With the end of the regular season, thoughts naturally turn to Cal’s bowl game (it’s going to be ugly, folks) or next season. And there will be too much time shortly to think about both. But Big Games are always the toughest to move past.
I was thinking about how Cal fans view the USC and Stanford rivalries, respectively. Some younger Cal fans actually hate USC more, because they never saw Cal beat them until this season. Similarly, I have always hated Stanford (beyond the whole they’re our #1 rival thing) because when I first became a Cal fan, Tyrone Willingham owned us and every season felt futile.
And sure, the USC losing streak sucked, but at a certain point I kinda moved beyond worrying about USC. Put as succinctly as possible, I got used to losing to USC. When Sonny Dykes’s teams lost to USC, my sadness or madness lasted hours at most. What’s the point of negative emotions if you knew exactly what was going to happen?
I’m worried that the same damned thing is happening with Stanford.
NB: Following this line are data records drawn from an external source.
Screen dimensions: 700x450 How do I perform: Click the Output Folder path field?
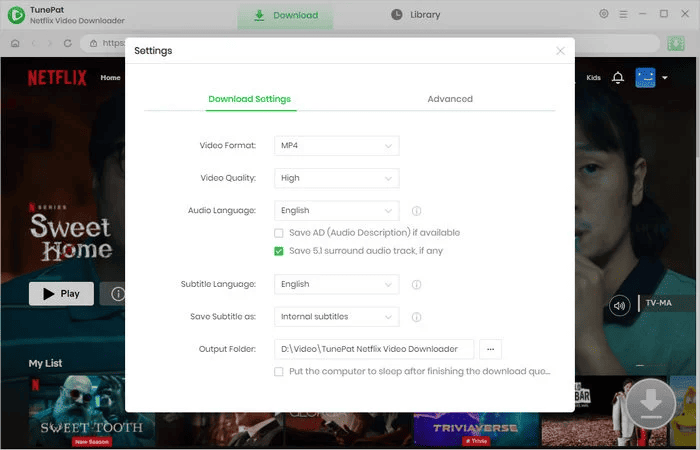click(374, 349)
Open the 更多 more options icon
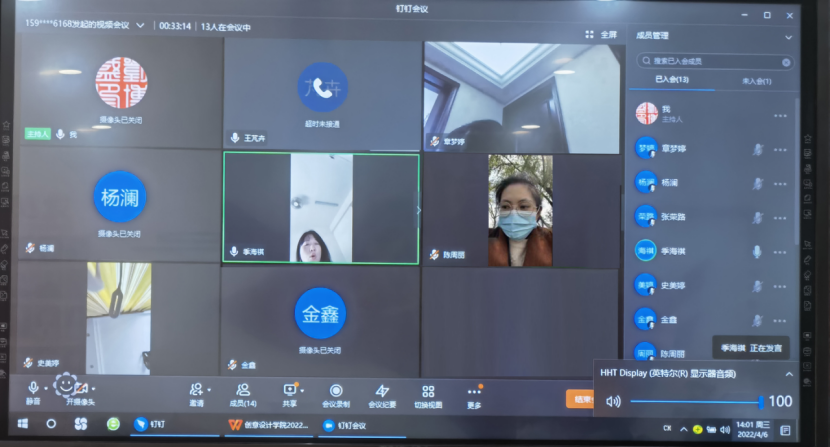The image size is (830, 447). tap(474, 390)
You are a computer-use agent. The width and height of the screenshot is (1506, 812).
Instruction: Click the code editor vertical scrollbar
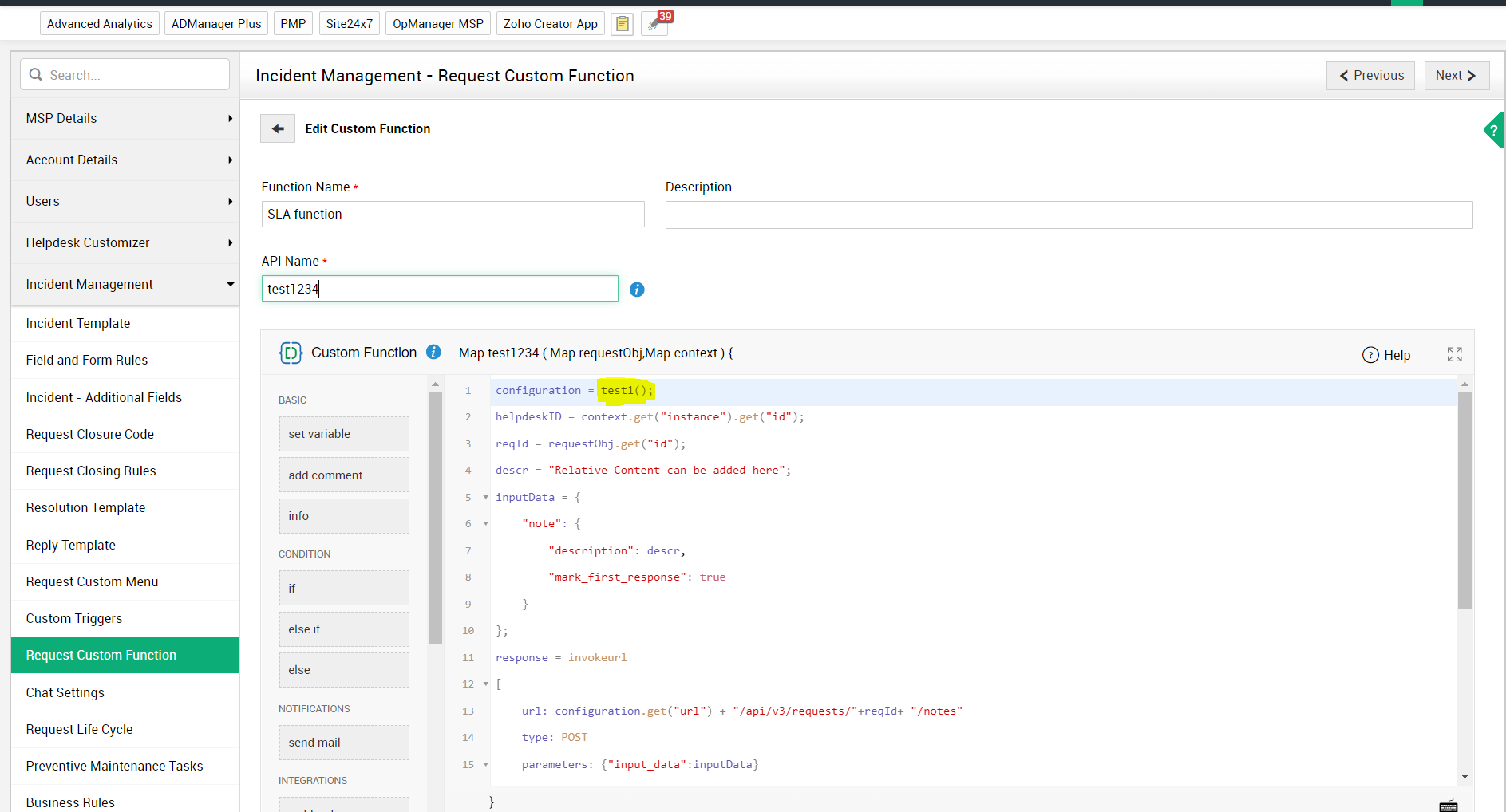1464,500
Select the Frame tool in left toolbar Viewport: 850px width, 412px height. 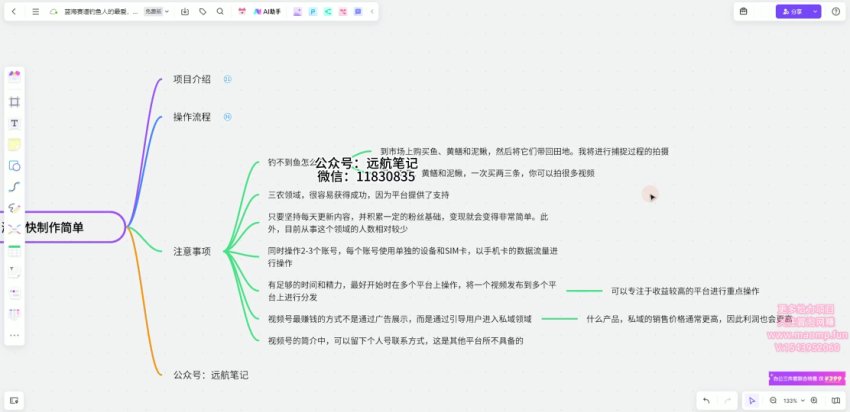pyautogui.click(x=14, y=102)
To be clear, the gap is narrowing. On the whole, Cal is getting better and Stanford is getting worse. This is pretty empirical, even if this particular Big Game feels like a slight step backwards. But that narrowing gap can immediately start moving in the opposite direction if, say, Stanford develops another impact defensive lineman or solves their run-blocking issues. And Cal has now spurned two good shots at ending the worst streak in the history of the rivalry.
I don’t want to be all debbie downer right now. The seniors who are leaving—who could be the first class in forever with a winning record over four season—deserve better than that. This season, which is undeniably a step forward, deserves better than that. But losing to Stanford doesn’t exactly put one in a place where you feel like doing anything other than moping and dwelling on could-have-beens.
This streak will end, just like every other streak. But it’s going to be a long year until the next opportunity.